Not a bad position to be in. I think any pick in the top 7 is rock solid this year. If they can manage to move Rondo for a nice package of players and end up with Exum, that's a huge coup for the franchise.


----------



## Bogg (May 4, 2009)

RollWithEm said:


> Not a bad position to be in. I think any pick in the top 7 is rock solid this year. If they can manage to move Rondo for a nice package of players and end up with Exum, that's a huge coup for the franchise.
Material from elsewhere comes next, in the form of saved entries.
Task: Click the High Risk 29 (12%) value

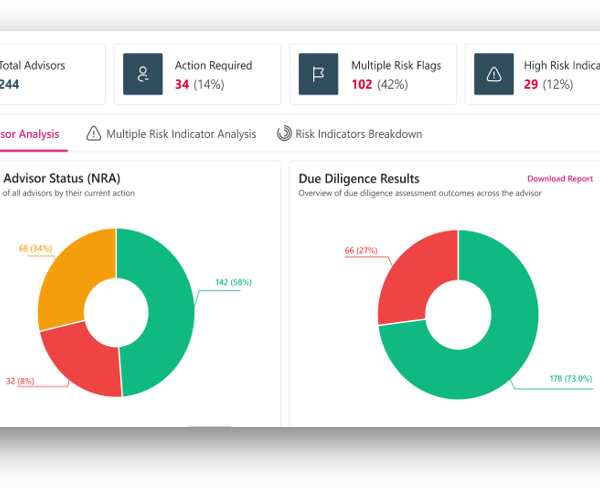Action: pos(546,85)
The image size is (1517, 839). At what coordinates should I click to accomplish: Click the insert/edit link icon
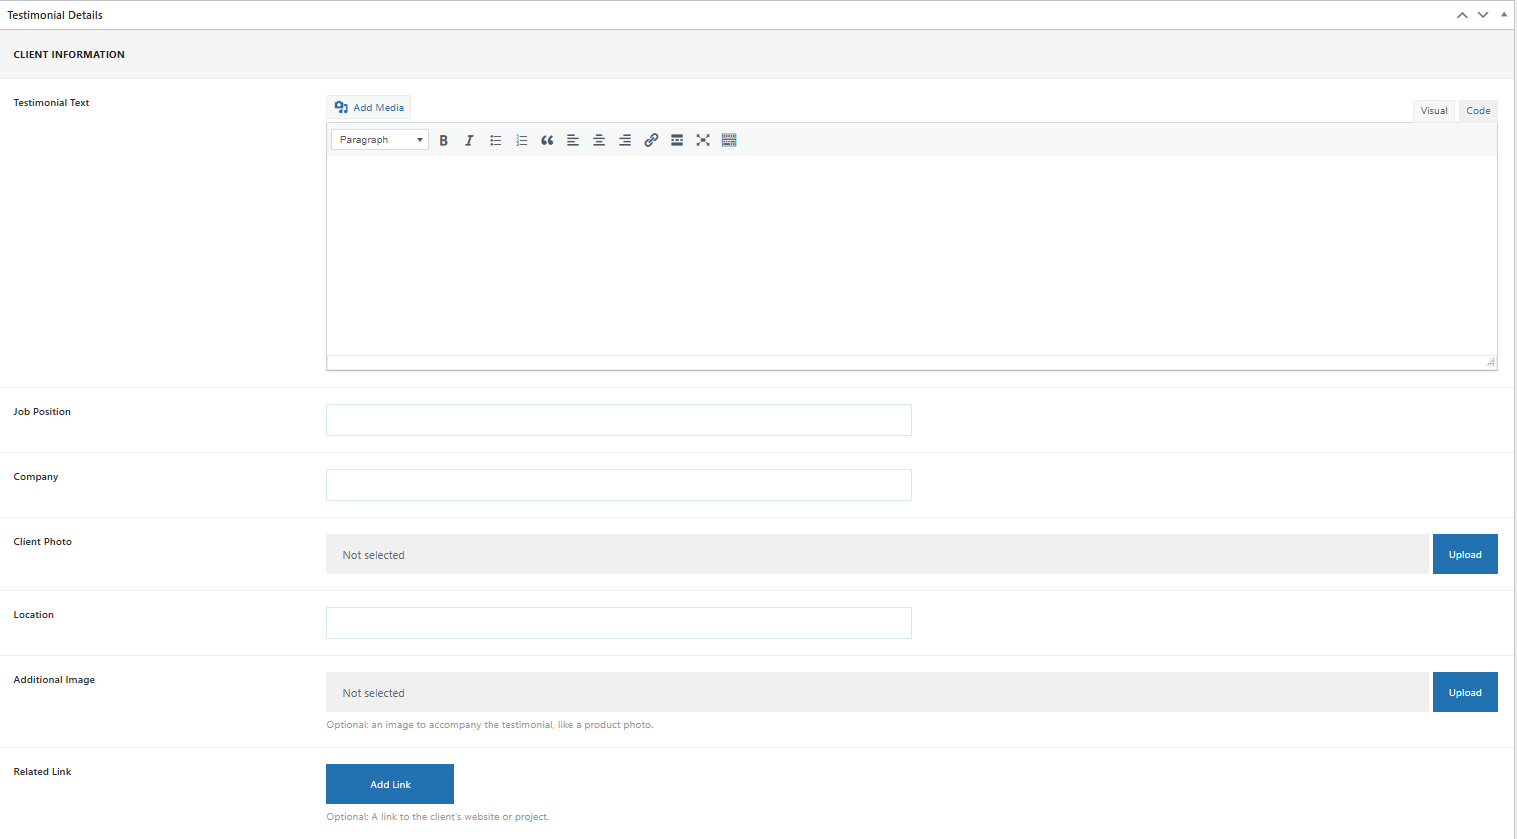(x=651, y=141)
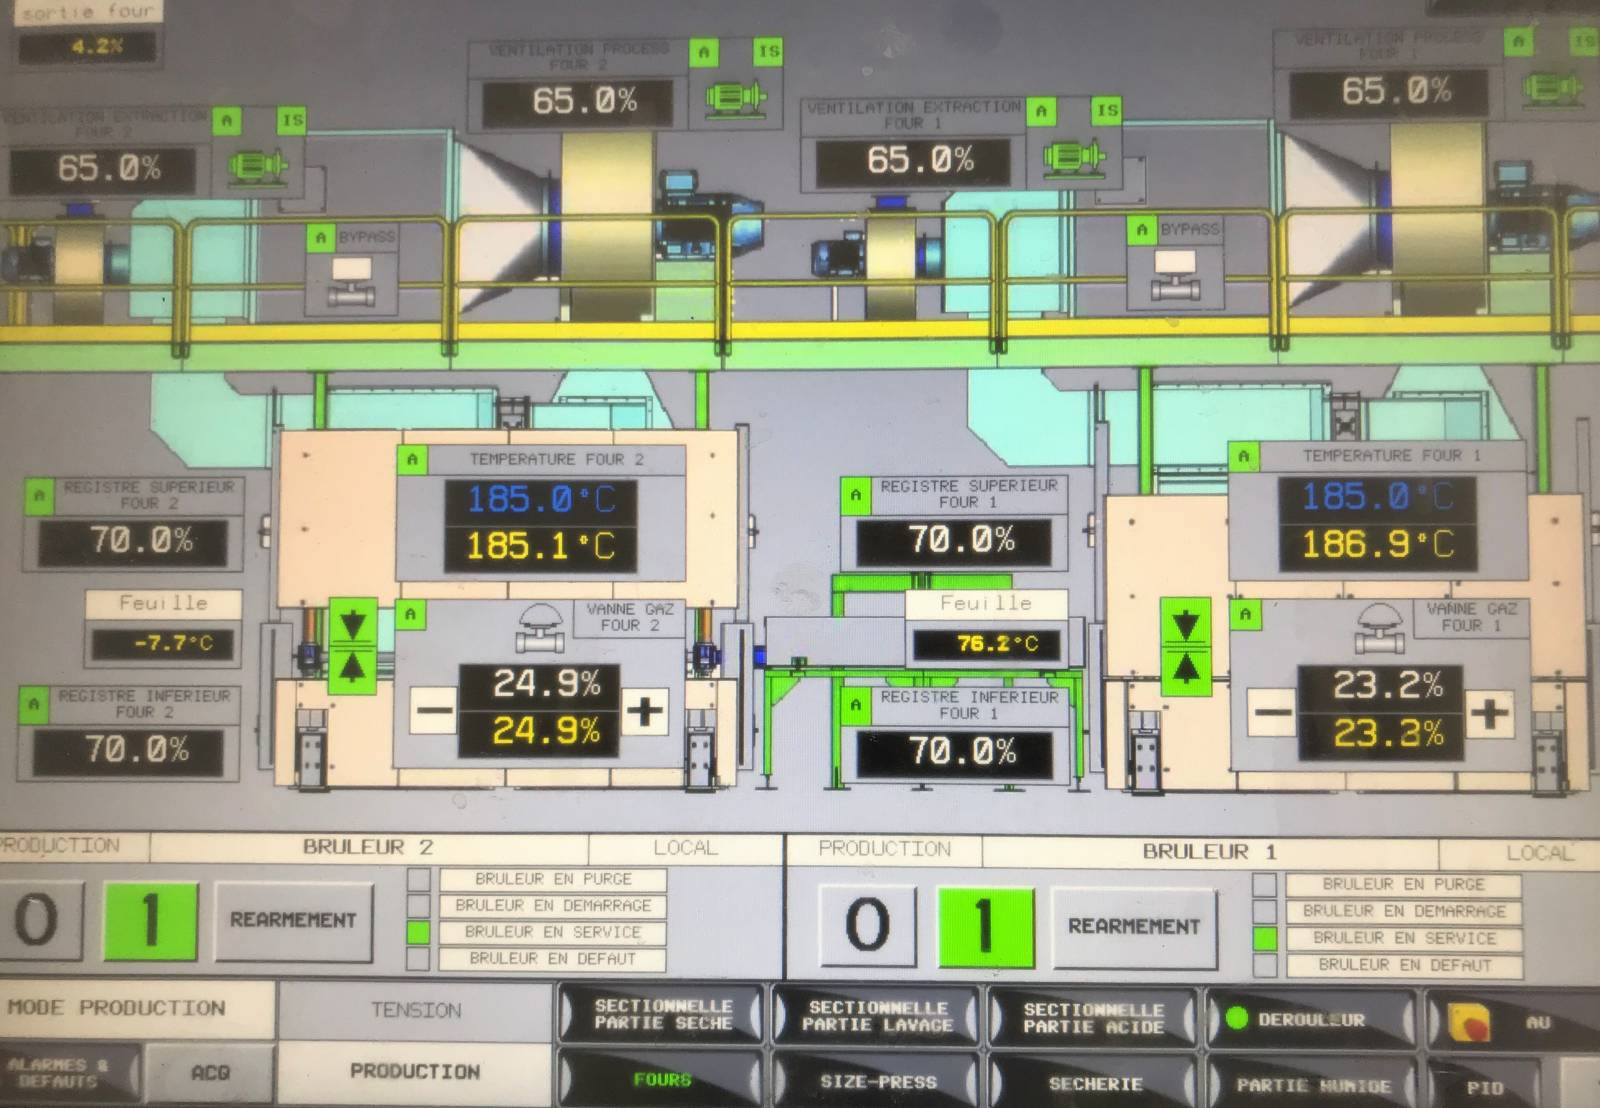Open the Alarmes & Defauts page
1600x1108 pixels.
tap(60, 1073)
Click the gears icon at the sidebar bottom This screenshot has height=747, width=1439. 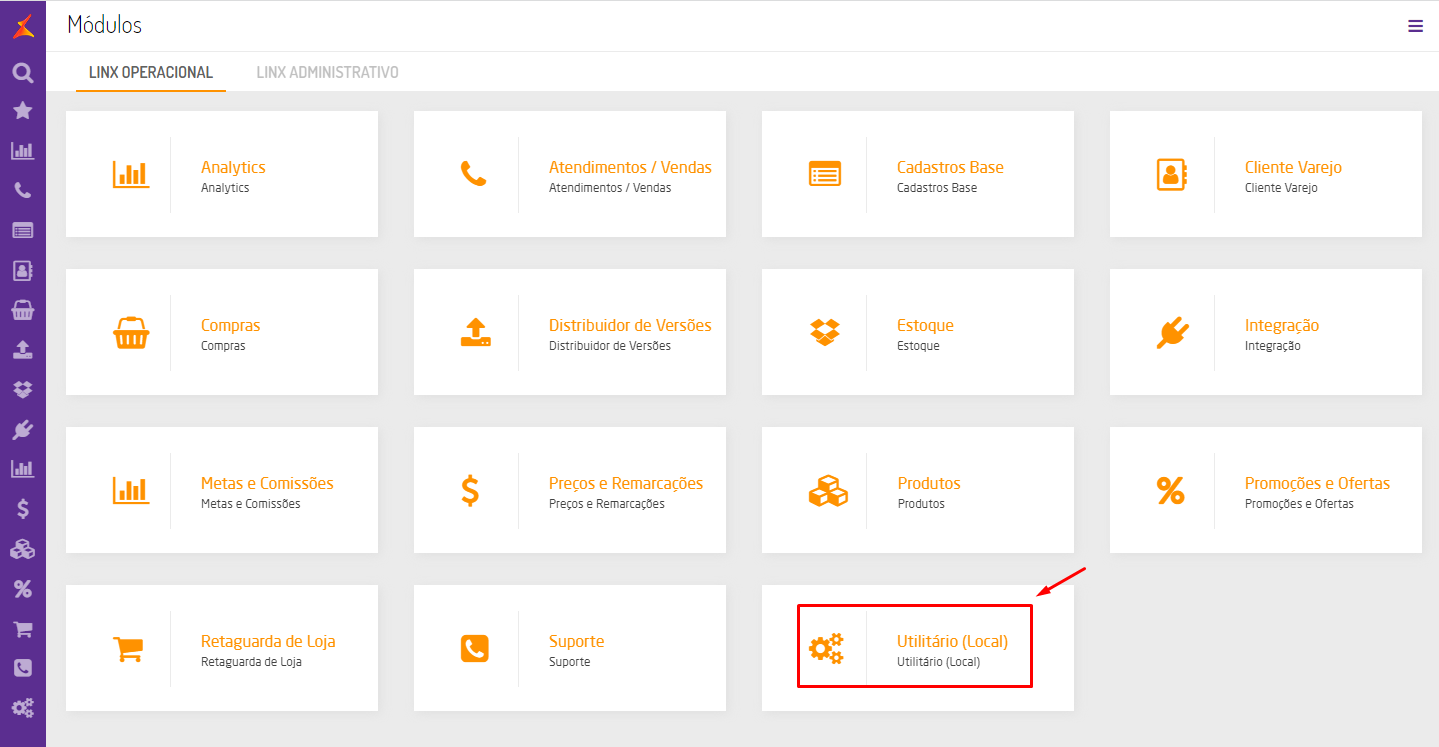(22, 709)
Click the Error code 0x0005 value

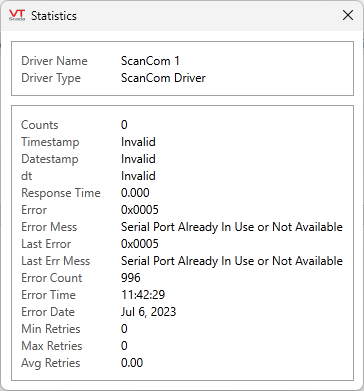coord(140,210)
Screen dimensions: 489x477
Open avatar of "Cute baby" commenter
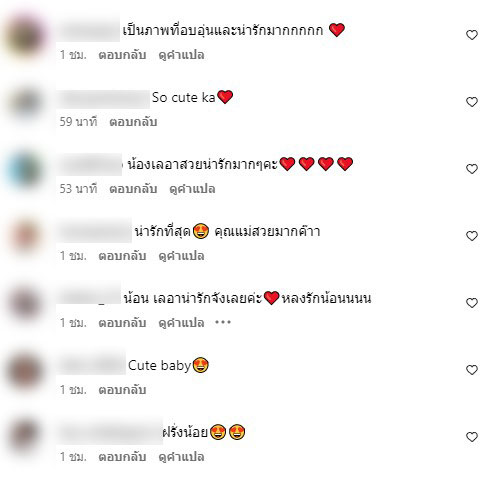25,371
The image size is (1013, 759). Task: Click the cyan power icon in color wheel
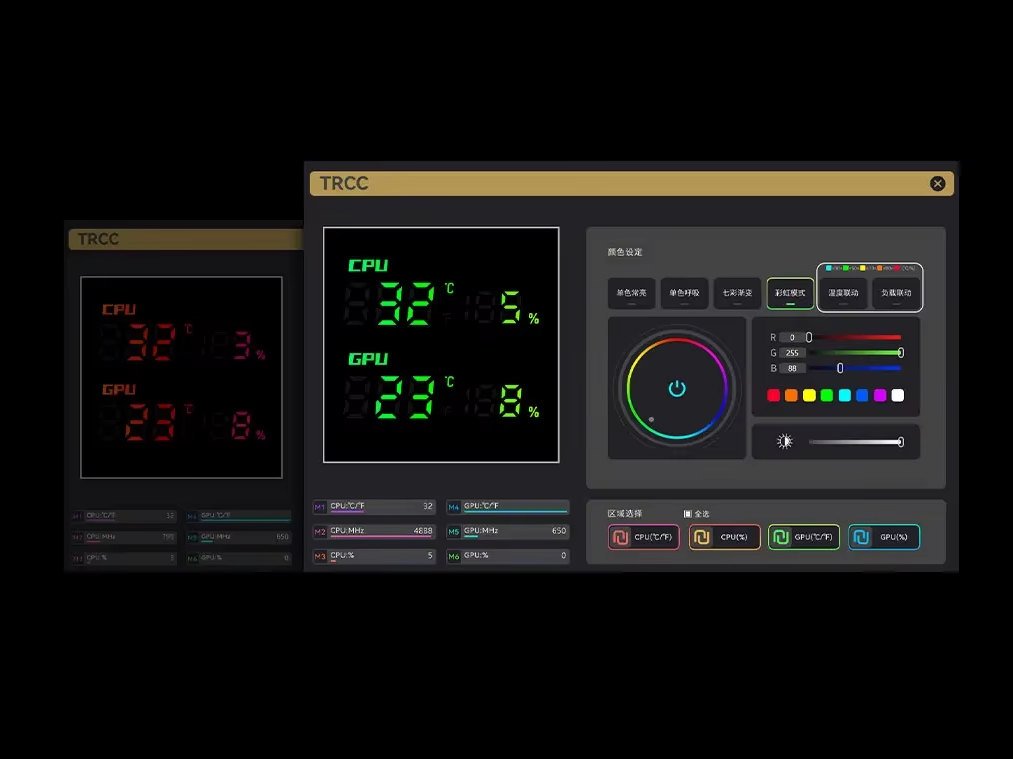click(677, 388)
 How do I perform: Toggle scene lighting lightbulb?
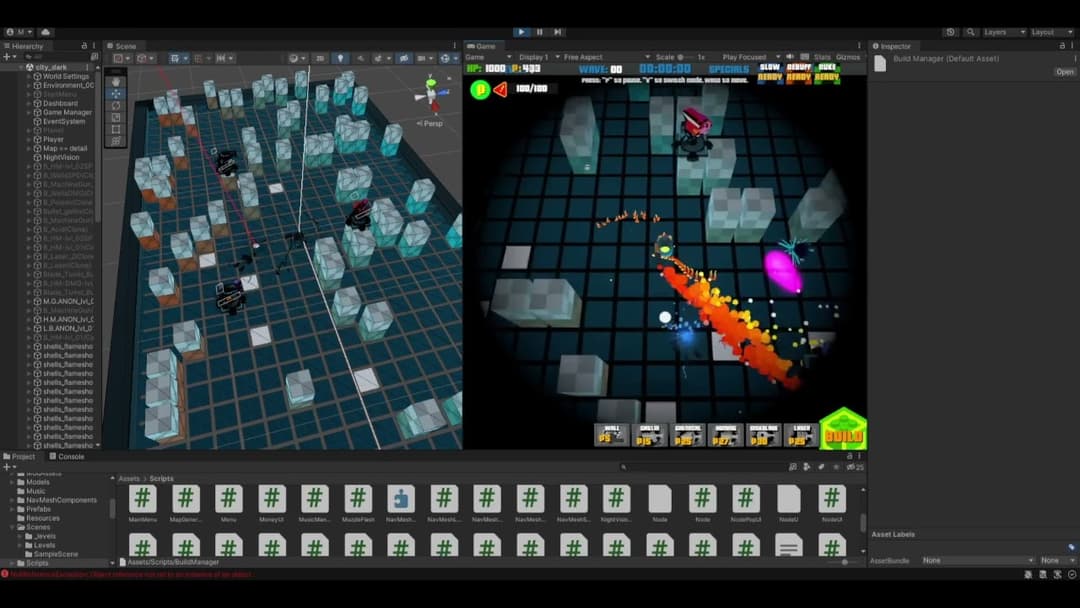click(340, 58)
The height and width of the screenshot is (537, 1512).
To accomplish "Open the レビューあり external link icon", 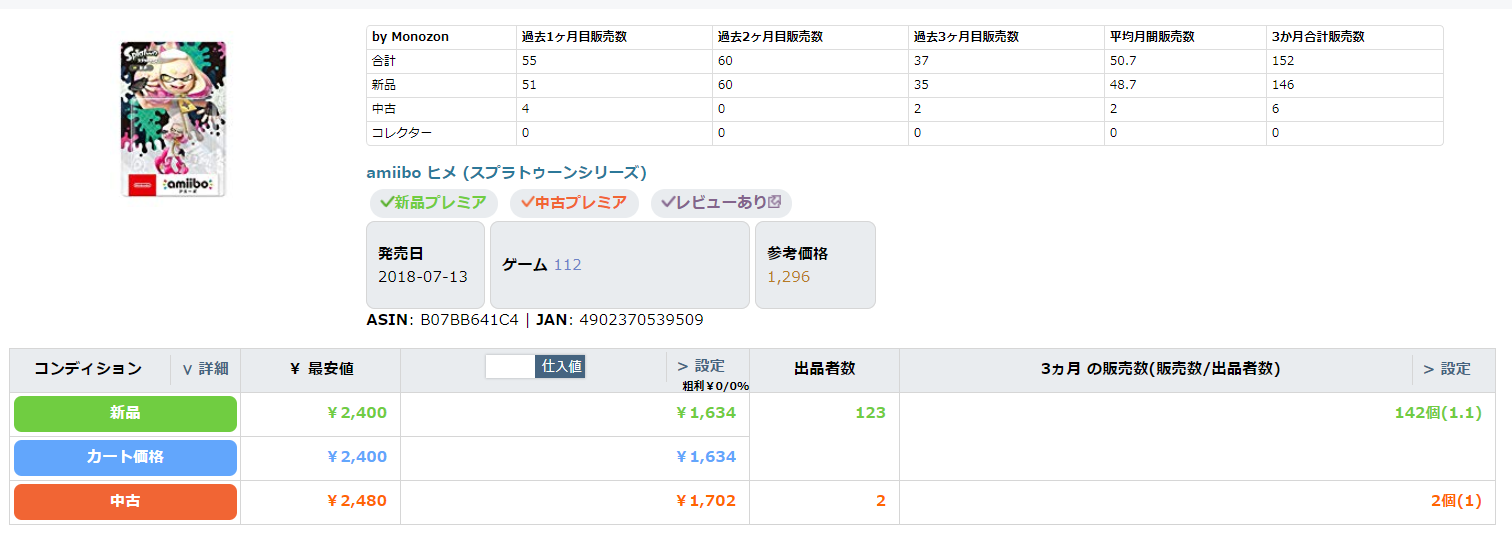I will [774, 202].
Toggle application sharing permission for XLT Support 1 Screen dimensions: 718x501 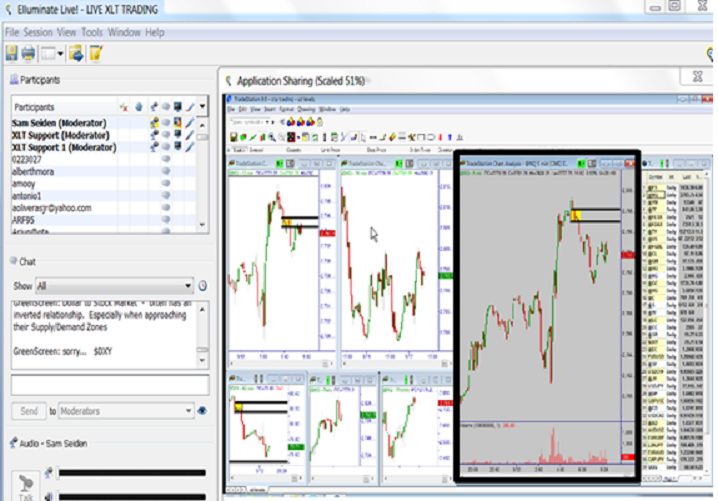click(177, 147)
I'd be okay with just about anyone in the top seven. Obviously picking higher is always better, so it isn't like I don't care where they wind up in that seven, but even anyone out of that Randle/Smart/Gordon group that's considered about a half-tier below the other guys has the potential to be really, really good. However, it gets really dicey if you're at the tail end of that group because you run the risk of someone leap-frogging you on lotto night and bumping you to eighth or lower, and there's also the possibility of some of these guys going back to school for another year. I really don't want to finish any lower than fifth to ensure Boston doesn't miss out on one of the top-tier guys.


----------



## RollWithEm (Jul 16, 2002)

Bogg said:


> I'd be okay with just about anyone in the top seven. Obviously picking higher is always better, so it isn't like I don't care where they wind up in that seven, but even anyone out of that Randle/Smart/Gordon group that's considered about a half-tier below the other guys has the potential to be really, really good. However, it gets really dicey if you're at the tail end of that group because you run the risk of someone leap-frogging you on lotto night and bumping you to eighth or lower, and there's also the possibility of some of these guys going back to school for another year. I really don't want to finish any lower than fifth to ensure Boston doesn't miss out on one of the top-tier guys.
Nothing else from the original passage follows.